• Dataset records:
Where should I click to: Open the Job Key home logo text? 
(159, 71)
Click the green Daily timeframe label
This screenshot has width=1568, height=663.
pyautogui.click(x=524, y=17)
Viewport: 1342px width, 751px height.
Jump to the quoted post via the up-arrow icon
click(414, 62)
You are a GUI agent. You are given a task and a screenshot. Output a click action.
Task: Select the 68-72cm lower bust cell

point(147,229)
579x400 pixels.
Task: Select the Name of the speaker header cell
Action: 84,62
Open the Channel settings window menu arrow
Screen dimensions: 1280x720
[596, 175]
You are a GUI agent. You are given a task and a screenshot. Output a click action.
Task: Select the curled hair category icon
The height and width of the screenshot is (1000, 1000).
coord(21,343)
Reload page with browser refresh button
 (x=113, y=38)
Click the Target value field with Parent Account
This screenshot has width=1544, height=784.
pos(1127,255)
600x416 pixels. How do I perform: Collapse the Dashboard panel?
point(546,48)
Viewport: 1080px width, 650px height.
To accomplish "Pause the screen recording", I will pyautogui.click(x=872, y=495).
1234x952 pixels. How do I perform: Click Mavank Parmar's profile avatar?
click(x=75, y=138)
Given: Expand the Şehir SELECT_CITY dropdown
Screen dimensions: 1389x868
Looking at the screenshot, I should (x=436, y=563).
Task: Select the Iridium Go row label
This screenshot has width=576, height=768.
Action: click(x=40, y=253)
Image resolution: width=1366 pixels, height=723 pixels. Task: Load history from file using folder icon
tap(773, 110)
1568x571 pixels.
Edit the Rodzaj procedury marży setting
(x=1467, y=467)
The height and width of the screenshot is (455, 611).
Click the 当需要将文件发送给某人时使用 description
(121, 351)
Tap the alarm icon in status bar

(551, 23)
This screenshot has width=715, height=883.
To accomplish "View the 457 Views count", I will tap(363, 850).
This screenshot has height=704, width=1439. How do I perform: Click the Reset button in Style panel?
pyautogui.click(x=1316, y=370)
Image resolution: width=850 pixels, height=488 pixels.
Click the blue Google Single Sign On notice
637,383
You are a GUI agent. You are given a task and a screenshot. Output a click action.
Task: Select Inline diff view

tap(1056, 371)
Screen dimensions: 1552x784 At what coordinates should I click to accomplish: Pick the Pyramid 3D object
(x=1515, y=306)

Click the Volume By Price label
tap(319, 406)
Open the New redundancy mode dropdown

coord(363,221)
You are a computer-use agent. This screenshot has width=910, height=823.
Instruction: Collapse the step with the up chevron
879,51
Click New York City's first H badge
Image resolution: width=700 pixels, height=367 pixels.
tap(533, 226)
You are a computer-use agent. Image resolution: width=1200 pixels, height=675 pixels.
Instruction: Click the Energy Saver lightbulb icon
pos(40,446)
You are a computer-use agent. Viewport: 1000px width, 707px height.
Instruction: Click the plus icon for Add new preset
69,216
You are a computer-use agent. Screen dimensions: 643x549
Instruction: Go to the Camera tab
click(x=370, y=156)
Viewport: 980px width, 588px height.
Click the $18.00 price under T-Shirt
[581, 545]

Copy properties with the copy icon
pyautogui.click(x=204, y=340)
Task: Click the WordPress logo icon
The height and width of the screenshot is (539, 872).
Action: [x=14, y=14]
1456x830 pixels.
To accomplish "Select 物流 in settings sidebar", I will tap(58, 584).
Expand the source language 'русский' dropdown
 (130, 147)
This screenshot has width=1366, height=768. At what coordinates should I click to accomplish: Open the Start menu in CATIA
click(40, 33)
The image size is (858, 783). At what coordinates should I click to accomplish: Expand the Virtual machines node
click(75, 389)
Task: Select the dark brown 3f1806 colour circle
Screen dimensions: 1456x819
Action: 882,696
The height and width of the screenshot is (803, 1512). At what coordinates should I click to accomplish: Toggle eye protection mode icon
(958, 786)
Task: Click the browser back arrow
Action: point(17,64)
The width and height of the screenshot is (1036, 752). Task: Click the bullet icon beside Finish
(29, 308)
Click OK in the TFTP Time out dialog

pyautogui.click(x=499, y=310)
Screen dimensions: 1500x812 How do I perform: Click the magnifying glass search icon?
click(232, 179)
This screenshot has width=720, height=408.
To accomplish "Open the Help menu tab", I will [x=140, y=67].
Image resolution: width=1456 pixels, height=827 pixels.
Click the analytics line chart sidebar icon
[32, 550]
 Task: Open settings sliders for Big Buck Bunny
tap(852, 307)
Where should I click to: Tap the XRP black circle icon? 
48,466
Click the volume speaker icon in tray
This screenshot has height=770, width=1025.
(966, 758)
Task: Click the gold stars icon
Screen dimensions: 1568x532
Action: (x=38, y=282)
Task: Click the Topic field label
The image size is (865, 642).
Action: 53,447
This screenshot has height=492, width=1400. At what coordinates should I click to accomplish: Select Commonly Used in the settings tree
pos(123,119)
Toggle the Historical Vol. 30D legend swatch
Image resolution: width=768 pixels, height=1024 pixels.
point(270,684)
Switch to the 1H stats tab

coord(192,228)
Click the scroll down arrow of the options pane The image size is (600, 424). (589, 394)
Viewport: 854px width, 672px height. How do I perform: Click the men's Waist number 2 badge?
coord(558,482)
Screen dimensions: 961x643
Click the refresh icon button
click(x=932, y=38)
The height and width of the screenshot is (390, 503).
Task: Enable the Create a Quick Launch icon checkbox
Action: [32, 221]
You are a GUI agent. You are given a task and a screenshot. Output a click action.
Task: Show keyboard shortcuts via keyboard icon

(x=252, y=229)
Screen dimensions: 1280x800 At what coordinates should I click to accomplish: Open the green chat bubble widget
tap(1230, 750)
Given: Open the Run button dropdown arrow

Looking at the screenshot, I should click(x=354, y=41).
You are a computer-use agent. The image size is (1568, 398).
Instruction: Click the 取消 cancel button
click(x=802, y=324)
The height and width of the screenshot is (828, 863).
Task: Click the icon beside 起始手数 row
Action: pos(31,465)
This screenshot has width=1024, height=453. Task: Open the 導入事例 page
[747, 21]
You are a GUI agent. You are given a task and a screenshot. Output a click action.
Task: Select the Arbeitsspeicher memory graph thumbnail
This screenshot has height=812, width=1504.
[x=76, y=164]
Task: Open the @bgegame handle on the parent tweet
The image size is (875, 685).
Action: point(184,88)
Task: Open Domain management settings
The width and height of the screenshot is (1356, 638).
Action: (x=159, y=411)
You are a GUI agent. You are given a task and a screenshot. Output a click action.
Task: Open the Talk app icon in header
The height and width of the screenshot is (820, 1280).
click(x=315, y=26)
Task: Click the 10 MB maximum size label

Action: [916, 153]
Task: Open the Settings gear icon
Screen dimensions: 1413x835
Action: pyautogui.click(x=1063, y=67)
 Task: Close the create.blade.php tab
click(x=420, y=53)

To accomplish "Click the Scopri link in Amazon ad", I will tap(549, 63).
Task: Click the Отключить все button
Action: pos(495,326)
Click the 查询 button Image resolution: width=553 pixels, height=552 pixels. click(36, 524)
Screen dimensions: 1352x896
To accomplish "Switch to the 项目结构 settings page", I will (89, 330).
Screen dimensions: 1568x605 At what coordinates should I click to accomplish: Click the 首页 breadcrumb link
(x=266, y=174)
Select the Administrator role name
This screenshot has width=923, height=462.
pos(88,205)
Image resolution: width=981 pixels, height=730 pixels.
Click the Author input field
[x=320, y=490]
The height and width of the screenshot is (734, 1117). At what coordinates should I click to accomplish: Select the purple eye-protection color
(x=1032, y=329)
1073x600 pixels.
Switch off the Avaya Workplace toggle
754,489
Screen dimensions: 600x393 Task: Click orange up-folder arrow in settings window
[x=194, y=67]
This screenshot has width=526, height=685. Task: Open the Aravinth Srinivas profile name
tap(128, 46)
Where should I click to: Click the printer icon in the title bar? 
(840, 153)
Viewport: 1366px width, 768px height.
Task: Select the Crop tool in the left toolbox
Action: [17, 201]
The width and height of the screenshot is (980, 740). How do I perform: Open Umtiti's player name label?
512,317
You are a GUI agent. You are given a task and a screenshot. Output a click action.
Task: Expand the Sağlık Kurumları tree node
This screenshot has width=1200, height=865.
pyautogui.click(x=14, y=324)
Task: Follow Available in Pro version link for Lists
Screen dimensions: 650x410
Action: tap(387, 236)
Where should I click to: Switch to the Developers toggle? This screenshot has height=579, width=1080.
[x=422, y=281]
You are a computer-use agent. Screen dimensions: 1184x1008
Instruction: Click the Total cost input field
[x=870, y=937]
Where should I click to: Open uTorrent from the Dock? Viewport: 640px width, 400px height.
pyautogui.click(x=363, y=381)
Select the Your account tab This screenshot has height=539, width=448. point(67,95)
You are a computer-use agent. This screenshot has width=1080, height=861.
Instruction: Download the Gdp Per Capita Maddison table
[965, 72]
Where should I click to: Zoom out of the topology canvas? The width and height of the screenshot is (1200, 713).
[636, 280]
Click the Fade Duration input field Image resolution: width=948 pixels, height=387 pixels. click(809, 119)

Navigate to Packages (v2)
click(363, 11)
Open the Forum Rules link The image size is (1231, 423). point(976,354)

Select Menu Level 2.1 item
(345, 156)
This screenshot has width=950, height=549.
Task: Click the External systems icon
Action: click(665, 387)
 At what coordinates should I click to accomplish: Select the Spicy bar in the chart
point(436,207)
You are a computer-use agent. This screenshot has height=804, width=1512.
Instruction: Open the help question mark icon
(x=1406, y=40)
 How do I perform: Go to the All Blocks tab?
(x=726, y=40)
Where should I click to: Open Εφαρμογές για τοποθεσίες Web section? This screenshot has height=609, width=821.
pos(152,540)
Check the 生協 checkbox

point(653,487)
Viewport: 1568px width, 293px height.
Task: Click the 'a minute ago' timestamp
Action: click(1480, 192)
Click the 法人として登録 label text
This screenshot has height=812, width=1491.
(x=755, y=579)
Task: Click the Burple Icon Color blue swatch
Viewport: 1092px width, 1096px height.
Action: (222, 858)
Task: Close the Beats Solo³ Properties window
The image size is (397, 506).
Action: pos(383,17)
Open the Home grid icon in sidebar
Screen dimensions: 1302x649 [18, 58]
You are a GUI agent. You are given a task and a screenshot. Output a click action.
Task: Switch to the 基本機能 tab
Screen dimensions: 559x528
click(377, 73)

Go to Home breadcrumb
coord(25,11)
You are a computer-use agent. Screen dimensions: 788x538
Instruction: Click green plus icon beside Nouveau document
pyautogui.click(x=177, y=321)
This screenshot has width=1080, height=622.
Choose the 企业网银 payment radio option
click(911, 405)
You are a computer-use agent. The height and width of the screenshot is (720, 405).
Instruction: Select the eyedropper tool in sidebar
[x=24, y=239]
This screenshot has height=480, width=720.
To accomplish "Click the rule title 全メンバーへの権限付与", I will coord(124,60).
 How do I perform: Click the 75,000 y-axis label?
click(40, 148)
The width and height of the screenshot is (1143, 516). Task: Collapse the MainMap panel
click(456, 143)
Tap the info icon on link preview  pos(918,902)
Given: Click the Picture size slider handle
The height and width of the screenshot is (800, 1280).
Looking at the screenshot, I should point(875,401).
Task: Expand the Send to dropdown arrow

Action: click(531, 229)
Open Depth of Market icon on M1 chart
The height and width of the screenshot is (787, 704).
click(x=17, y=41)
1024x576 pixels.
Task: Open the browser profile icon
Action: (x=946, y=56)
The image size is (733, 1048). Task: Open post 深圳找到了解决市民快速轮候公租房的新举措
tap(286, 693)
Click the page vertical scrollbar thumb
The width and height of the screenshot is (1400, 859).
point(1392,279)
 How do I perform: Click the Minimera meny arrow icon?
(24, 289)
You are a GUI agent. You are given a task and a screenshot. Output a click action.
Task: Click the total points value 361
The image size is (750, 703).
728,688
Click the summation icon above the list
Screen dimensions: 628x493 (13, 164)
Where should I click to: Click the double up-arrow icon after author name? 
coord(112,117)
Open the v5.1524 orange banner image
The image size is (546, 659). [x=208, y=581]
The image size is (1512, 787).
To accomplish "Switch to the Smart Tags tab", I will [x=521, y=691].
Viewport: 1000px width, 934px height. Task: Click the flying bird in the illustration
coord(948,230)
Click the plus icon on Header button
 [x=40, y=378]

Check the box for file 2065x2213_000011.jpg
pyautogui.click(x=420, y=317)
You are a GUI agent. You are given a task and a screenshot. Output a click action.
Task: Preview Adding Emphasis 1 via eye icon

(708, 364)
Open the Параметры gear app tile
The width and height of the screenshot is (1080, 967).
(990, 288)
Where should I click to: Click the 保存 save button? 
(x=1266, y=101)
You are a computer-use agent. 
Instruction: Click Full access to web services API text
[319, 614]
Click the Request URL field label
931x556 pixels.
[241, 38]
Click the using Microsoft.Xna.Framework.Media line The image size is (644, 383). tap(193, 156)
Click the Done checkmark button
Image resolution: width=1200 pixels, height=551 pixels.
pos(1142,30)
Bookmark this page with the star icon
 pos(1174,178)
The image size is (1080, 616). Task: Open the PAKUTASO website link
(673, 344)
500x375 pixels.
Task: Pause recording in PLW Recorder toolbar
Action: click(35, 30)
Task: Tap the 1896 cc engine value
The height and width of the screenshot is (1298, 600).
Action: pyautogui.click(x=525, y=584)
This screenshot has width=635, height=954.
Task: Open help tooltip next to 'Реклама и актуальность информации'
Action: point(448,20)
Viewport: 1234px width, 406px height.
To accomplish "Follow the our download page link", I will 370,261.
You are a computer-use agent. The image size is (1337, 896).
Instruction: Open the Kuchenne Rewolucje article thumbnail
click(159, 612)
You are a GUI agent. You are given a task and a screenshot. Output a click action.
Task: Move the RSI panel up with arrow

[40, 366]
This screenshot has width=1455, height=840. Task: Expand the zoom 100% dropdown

• What the task asks:
From the line holding "Screen dimensions: 1568x605" to the line holding "Task: Expand the Sağlık Kurumları tree node", inclusive, restate each line above exactly as written.

• Response area:
Screen dimensions: 1568x605 At what coordinates should I click to accomplish: Click the 首页 breadcrumb link
(x=266, y=174)
Select the Administrator role name
This screenshot has width=923, height=462.
pos(88,205)
Image resolution: width=981 pixels, height=730 pixels.
Click the Author input field
[x=320, y=490]
The height and width of the screenshot is (734, 1117). At what coordinates should I click to accomplish: Select the purple eye-protection color
(x=1032, y=329)
1073x600 pixels.
Switch off the Avaya Workplace toggle
754,489
Screen dimensions: 600x393 Task: Click orange up-folder arrow in settings window
[x=194, y=67]
This screenshot has width=526, height=685. Task: Open the Aravinth Srinivas profile name
tap(128, 46)
Where should I click to: Click the printer icon in the title bar? 
(840, 153)
Viewport: 1366px width, 768px height.
Task: Select the Crop tool in the left toolbox
Action: [17, 201]
The width and height of the screenshot is (980, 740). How do I perform: Open Umtiti's player name label?
512,317
You are a GUI agent. You are given a task and a screenshot. Output a click action.
Task: Expand the Sağlık Kurumları tree node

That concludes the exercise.